## PROBLEM DETAILS
For the listing below, output exactly the lines from the line with "Given: Switch to the OS tab" up to and including the line with "The width and", and no other lines.

## INPUT FOR THIS TASK
------------
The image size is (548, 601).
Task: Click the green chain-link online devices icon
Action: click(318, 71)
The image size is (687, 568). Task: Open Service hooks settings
------------
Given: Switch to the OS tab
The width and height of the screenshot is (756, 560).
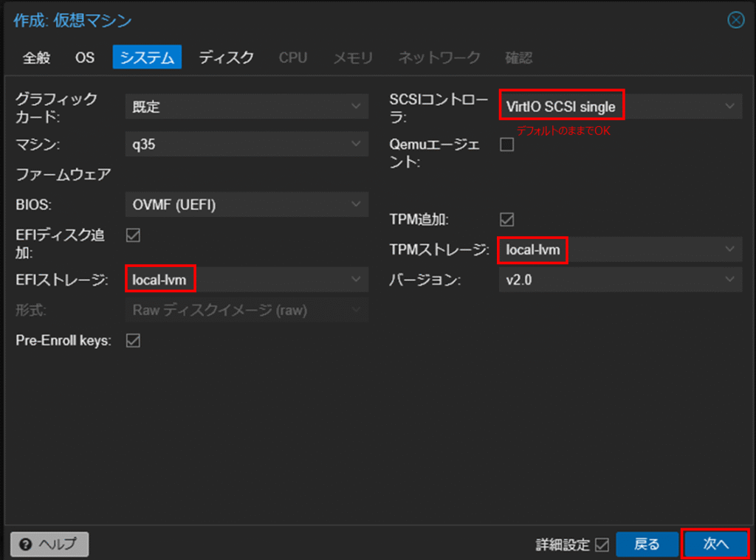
------------
## PROBLEM SOLUTION
Given: Switch to the OS tab
The width and height of the screenshot is (756, 560).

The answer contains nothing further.